Exercise aim: Only lines, not pictures: please repeat exactly the lines from the one with "The image size is (1568, 753)." through the end of the listing.

Entries supplied:
┄┄┄┄┄┄┄┄┄┄
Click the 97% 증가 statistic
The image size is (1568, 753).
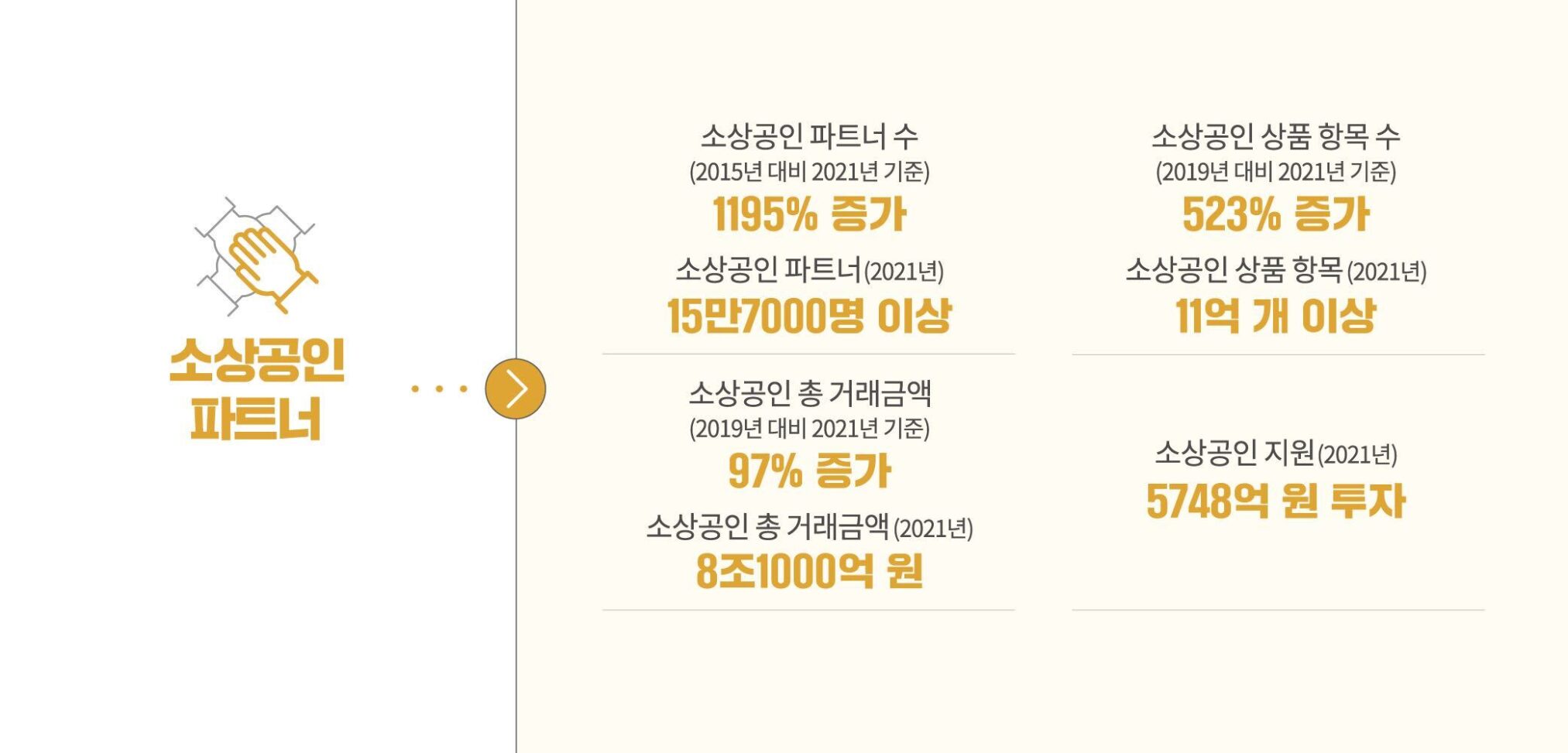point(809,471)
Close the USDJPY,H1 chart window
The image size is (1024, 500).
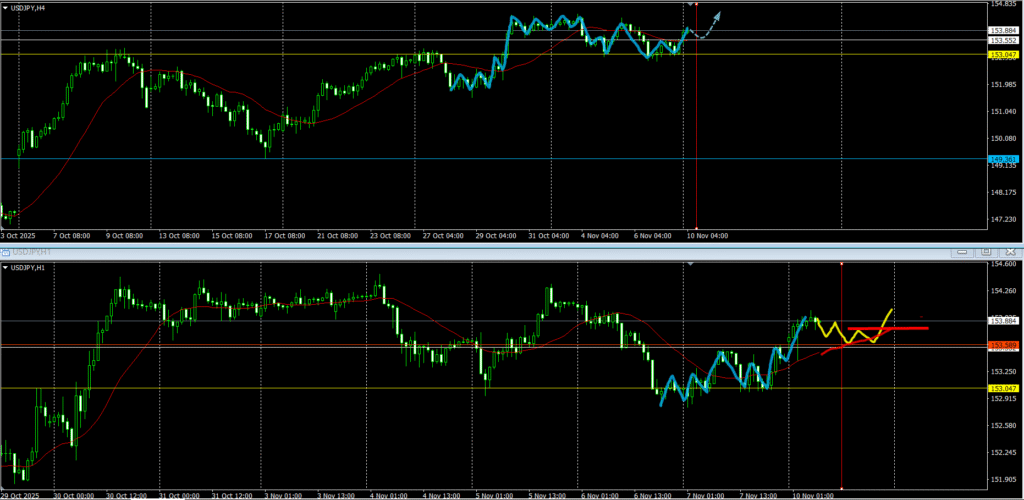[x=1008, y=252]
┄┄┄┄┄┄┄┄┄┄
Task response:
The image size is (1568, 753).
point(809,471)
Close the USDJPY,H1 chart window
The image size is (1024, 500).
[x=1008, y=252]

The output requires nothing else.